他にも具教は小浜景隆ら志摩国の国人達を利用して九鬼氏の本拠地・田城を陥落させ、志摩国での支配体制も固め、さらには大和国宇陀郡にも支配領域を広げて北畠氏の最盛期を築き上げました。
永禄6年(1563)に父・晴具が死去すると具教は嫡男の具房に家督を譲りましたが、実際の実権は具教が握っていたと思われます。
一の太刀
永禄年間に迎えた北畠氏の最盛期に具教は剣術を好み、修行の旅をする武芸者を保護・援助していました。
もともと、伊勢国は「陰流」を創始した愛洲移香斎を輩出した剣豪にはゆかりある場所であり、船による関東との交流も盛んな地域です。
これから名を上げようとする武芸者にとっても、他の武芸者と手合わせたり、指導を仰いだり、情報交換できる北畠館は恰好の修行場であったと思われます。

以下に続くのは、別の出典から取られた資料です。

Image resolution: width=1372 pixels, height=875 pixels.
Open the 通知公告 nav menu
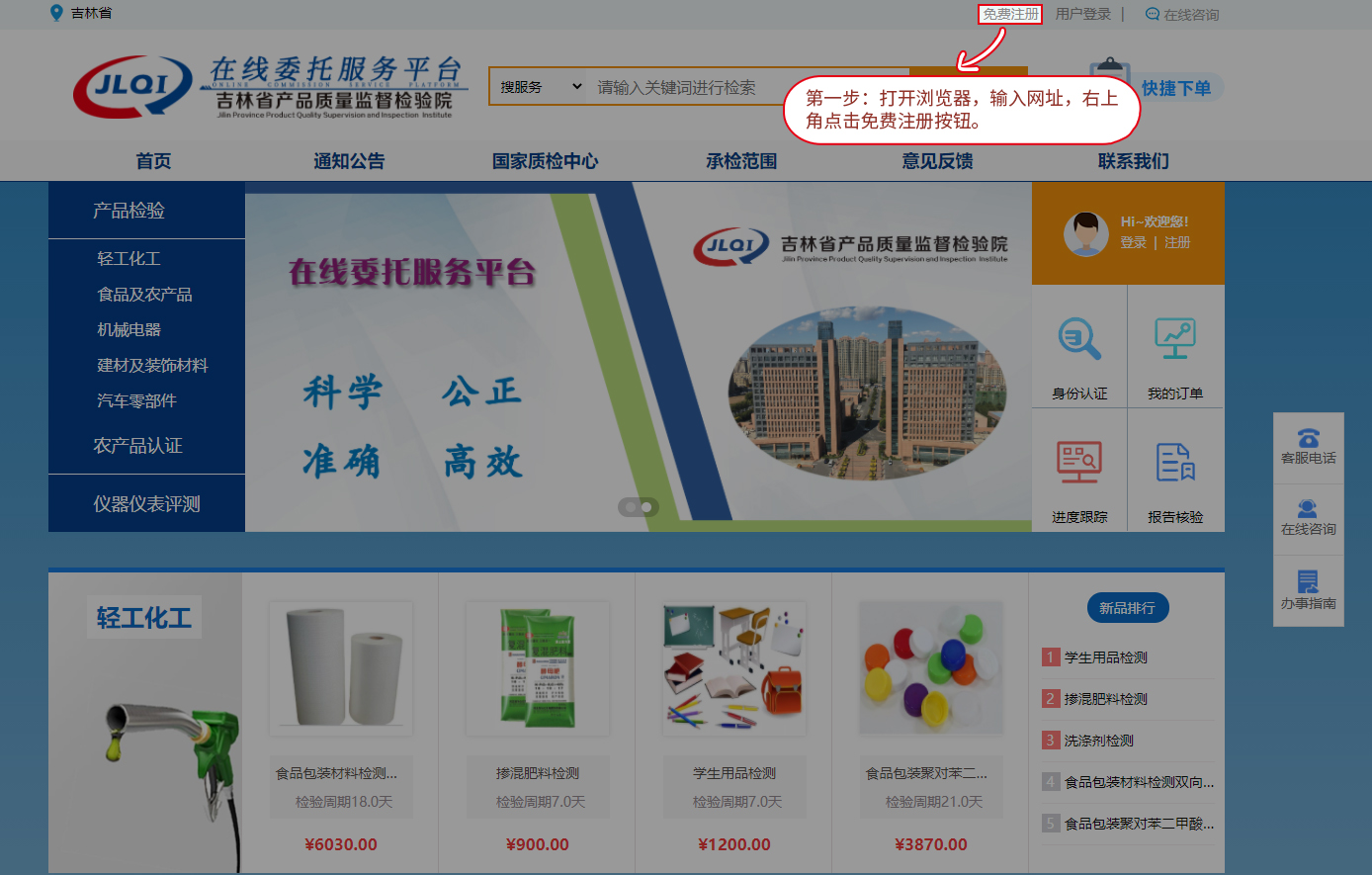(x=349, y=161)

また、具教自身も手を合わせることすら難しいとさえいわれていた塚原卜伝から剣や兵法を学び、「鹿島新當流」の奥義である『一の太刀』を伝授されたといわれています。
ちなみに『一の太刀』は足利義輝や細川藤孝にも授けられたといわれますが、新當流の伝承では、塚原卜伝が『唯授一人の一之太刀』を伝授したのは北畠具教一人だけとしています。

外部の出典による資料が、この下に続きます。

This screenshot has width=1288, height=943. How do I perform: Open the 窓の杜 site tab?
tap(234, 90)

具教は他にも上泉信綱を招いて剣を学んでおり、剣を通じて親交があった大和の宝蔵院胤栄、柳生宗厳らに上泉信綱を紹介するなど、剣豪たちの交流に一役買っていたといわれます。
織田信長の侵攻
領土の拡大と共に剣術を学んで人生を謳歌していた具教ですが、永禄11年(1568)以降は尾張の織田信長の侵攻を許し、北伊勢のほとんど奪われました。
そして永禄12年(1569)に信長本人が出陣すると、具教の弟・木造具政が織田側に寝返って戦況はますます悪化。
具教は籠城して奮闘したものの、実質上は降伏する形で和睦を結ばされ、条件として信長の次男・茶筅丸(のちの信雄)を現北畠当主・具房の養嗣子として迎え入れることになりました。
その後、具教は出家して三瀬谷の三瀬御所に移り、天正3年(1575)頃までは織田家とは友好関係にありました。
しかし、具教が隠居城として伊賀国丸山城の築城を決めて工事を進めると、織田家との関係は悪化。
具教と側近達は、元亀4年(1572)に信玄の陣へ鳥屋尾満栄を派遣し、上洛の際には協力するという密約を結びました。
また、具教は信長に敵対する紀伊熊野勢にも蜂起を勧めていたといわれます。
壮絶な最期
具教の信長包囲網への協力行為は、やがて信長の知るところとなります。
天正4年(1576)の正月の挨拶では、信長は具教の使者・鳥屋尾満栄を待たせたまま対応せず、満栄が帰ろうとすると呼び戻し、進物を庭の白洲に置かせて満栄を座らせたまま、縁側で刀を抜くなど挑発的な行動を見せたといいます。
そしてこの年の11月、信長・信雄親子は北畠一族の抹殺を画策し、長野左京亮ら具教の家臣に領地安堵の朱印を与えて具教殺害を指示しました。
その後、密かに滝川雄利らの軍勢が三瀬御所を包囲すると、信長に内通していた具教の近習・佐々木四郎左衛門が長野左京亮らを迎え入れます。
そして長野左京亮は佐々木四郎左衛門に導かれてお目通りすると、いきなり槍で具教を突きました。
これを間一髪で躱した具教はすぐに太刀で反撃しようとしましたが、具教の太刀は佐々木四郎左衛門によって抜くことが出来ないよう細工されており、そのまま討ち果たされたといいます。
また、一説には具教が19人を斬り殺した上、100人以上に手傷を負わせ、その後、石垣に飛び上がって自らが怪我をしてないことを確認し、矢倉の上で自害したともいわれています。享年49。
その後、三瀬御所に討ち入った滝川雄利の軍勢によって具教の四男・徳松丸、五男・亀松丸らが殺害され、これと同時に弟の長野具藤、はじめ北畠一門の主な者が信雄の居城・田丸城において殺害されて北畠氏は完全に織田氏に乗っ取られました。